> _EXERCISE_: The lines below that include "navigation" are to be found and copied.

------ SOURCE MATERIAL

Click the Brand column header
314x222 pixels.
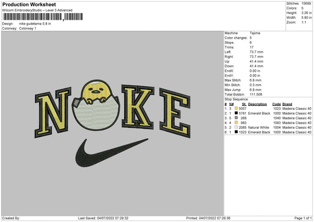[287, 104]
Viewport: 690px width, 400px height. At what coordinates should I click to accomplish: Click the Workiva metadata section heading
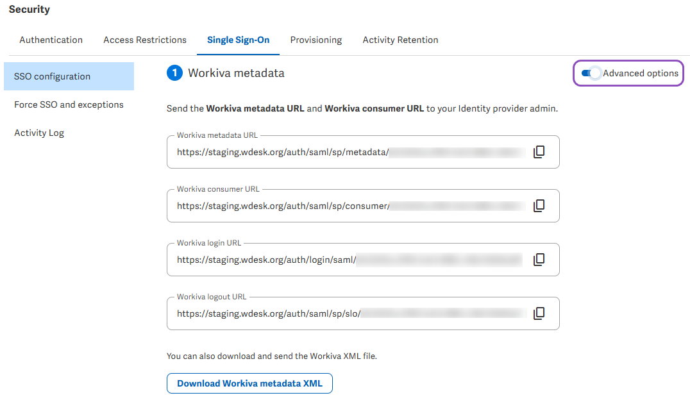(x=235, y=73)
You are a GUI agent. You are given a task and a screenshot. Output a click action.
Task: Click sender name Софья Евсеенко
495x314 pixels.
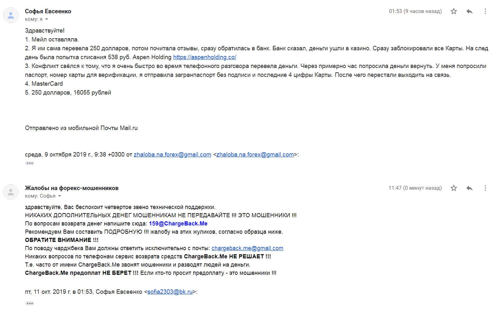point(48,11)
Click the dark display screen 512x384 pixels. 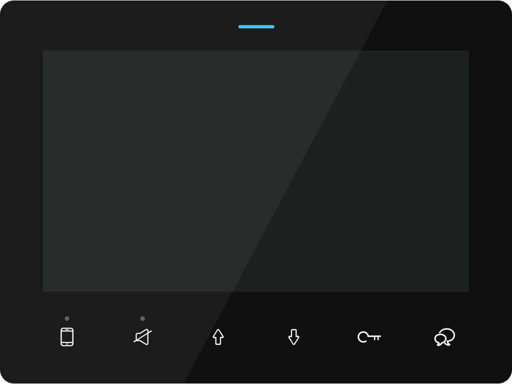click(256, 171)
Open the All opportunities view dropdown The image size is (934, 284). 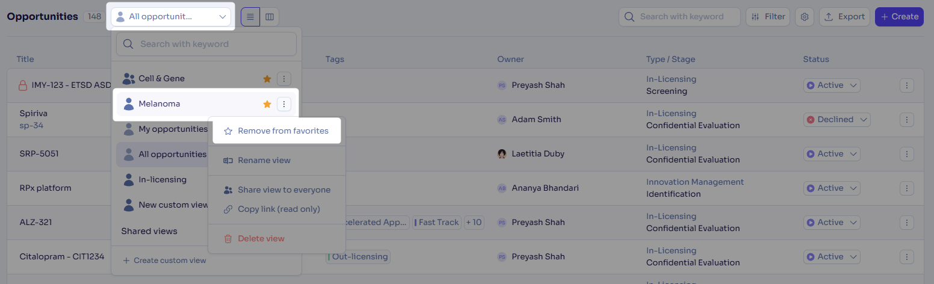(171, 17)
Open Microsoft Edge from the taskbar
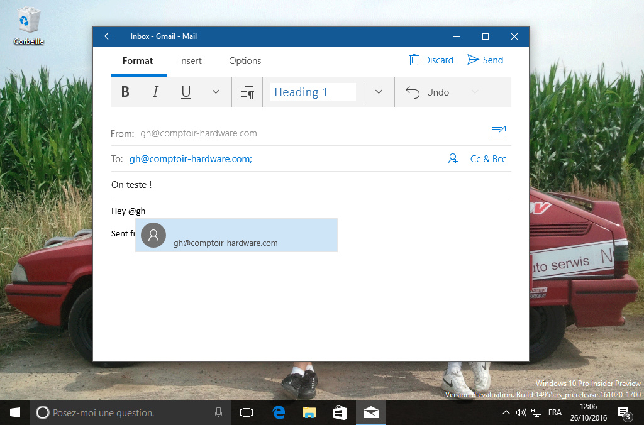The width and height of the screenshot is (644, 425). (x=279, y=412)
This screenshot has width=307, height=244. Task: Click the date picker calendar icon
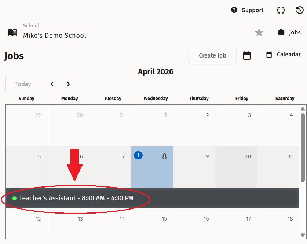[x=247, y=55]

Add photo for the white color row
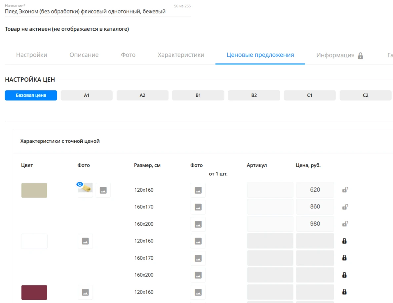click(x=85, y=241)
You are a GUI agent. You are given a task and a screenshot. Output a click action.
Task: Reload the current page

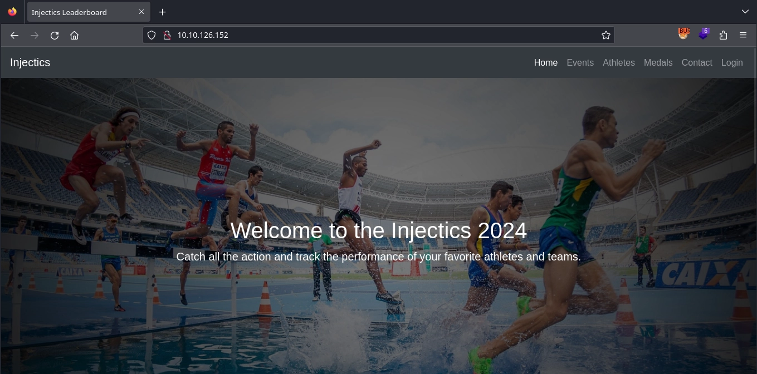tap(55, 35)
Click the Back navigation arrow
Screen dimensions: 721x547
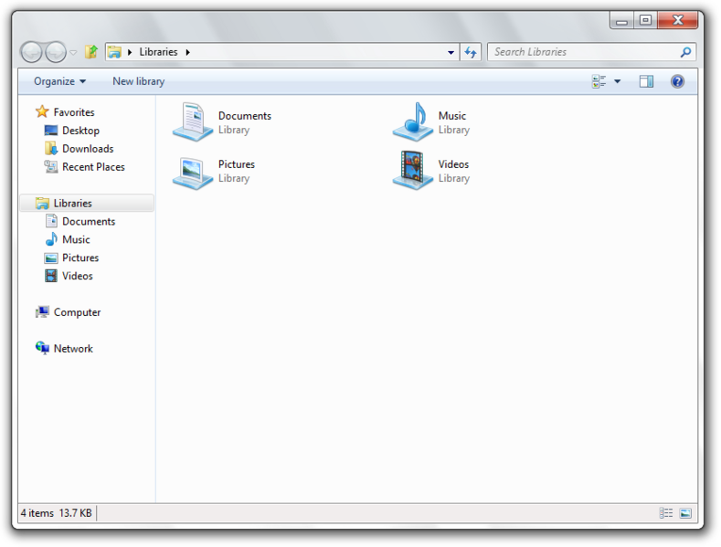[32, 52]
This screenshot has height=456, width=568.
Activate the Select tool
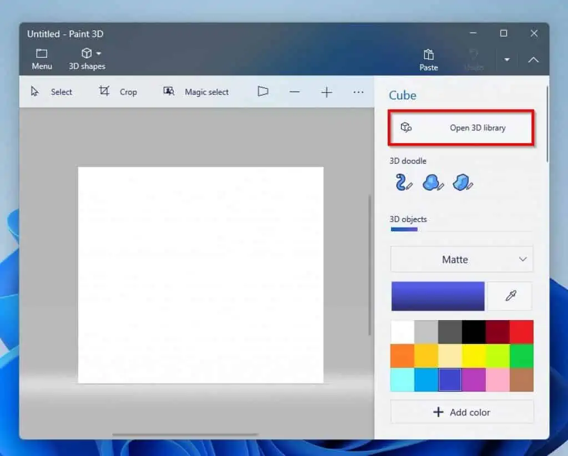point(52,92)
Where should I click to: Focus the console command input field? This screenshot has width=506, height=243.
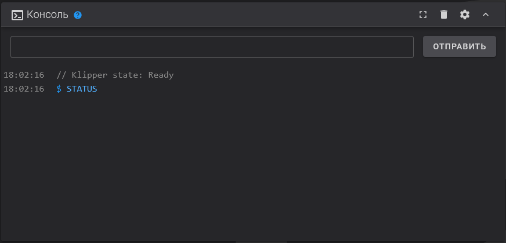coord(212,47)
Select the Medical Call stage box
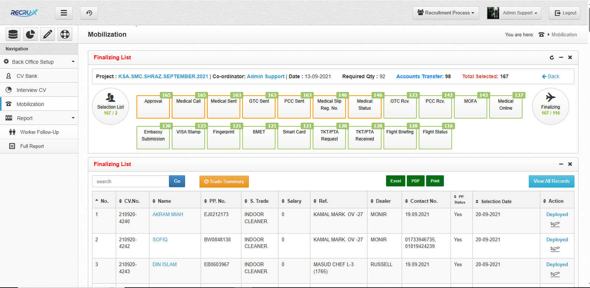Image resolution: width=590 pixels, height=288 pixels. tap(188, 107)
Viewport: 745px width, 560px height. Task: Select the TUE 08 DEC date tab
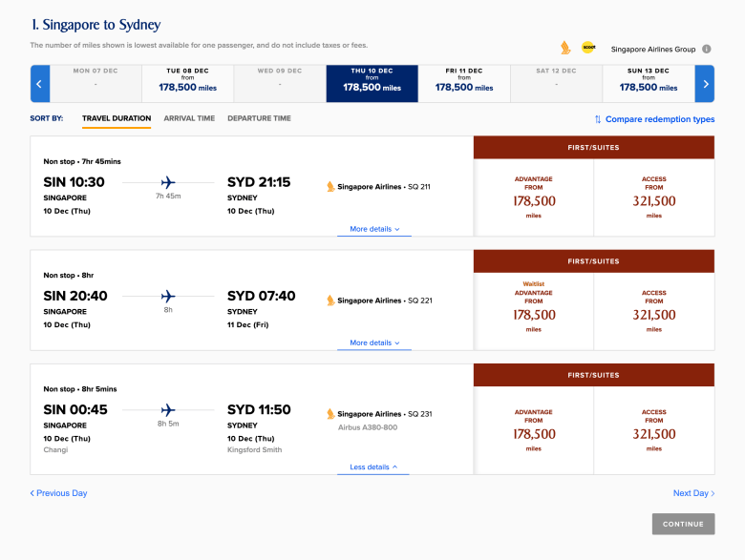click(187, 84)
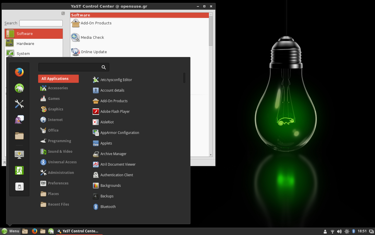Open Pidgin chat from the favorites sidebar

19,120
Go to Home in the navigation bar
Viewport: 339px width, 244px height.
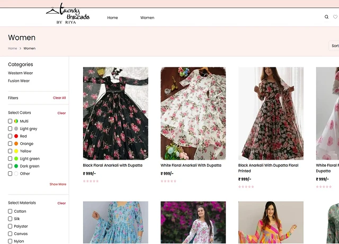click(x=112, y=18)
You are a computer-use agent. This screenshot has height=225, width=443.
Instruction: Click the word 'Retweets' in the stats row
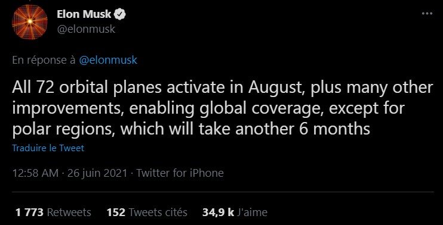[x=69, y=212]
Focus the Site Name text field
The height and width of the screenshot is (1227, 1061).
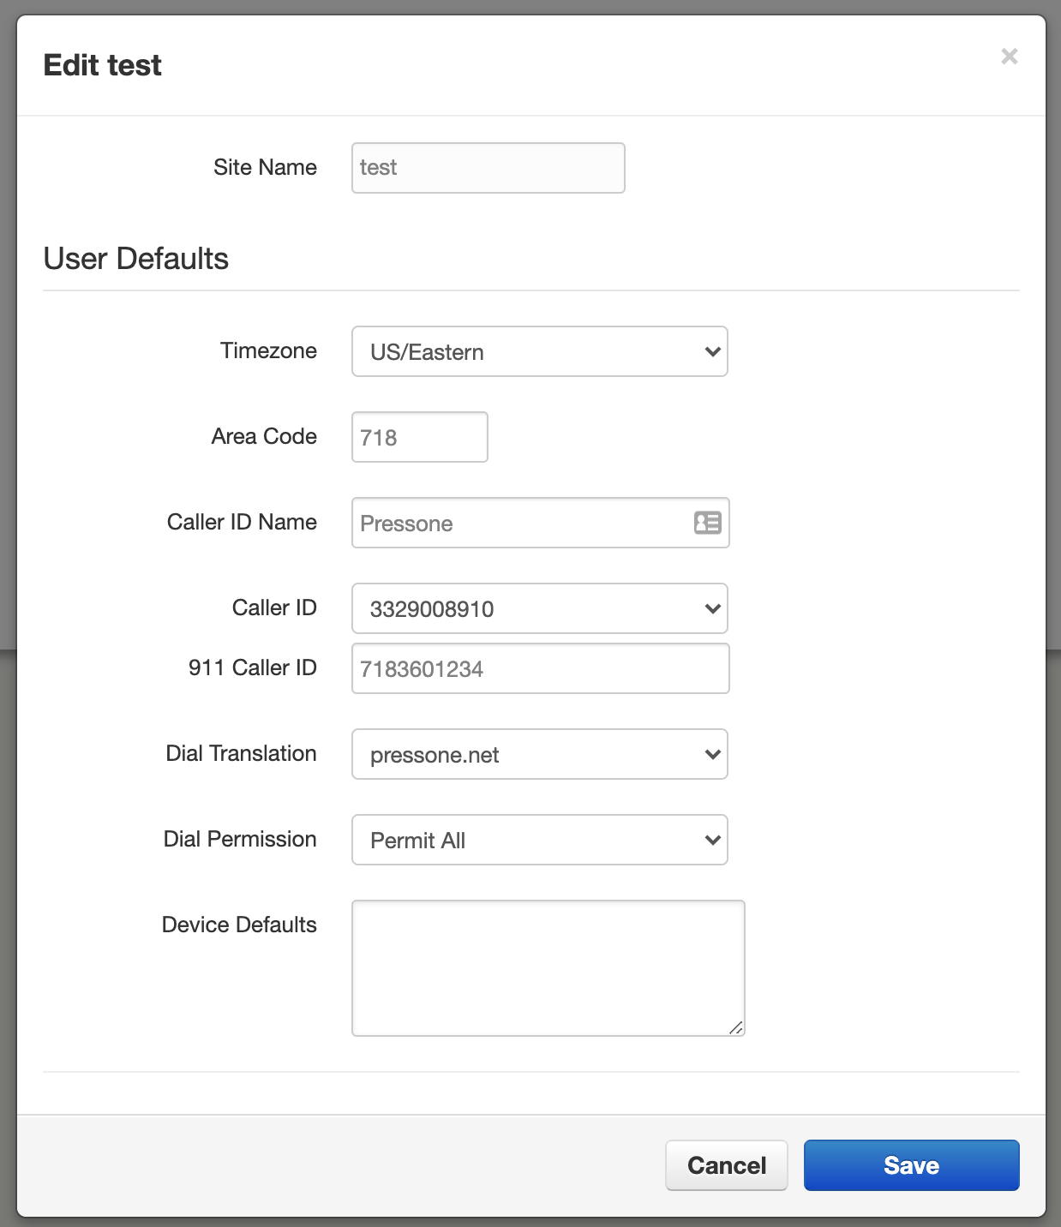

------------

> _SOLUTION TO THE EXERCISE_:
Click the Back navigation arrow
Go to Home in the navigation bar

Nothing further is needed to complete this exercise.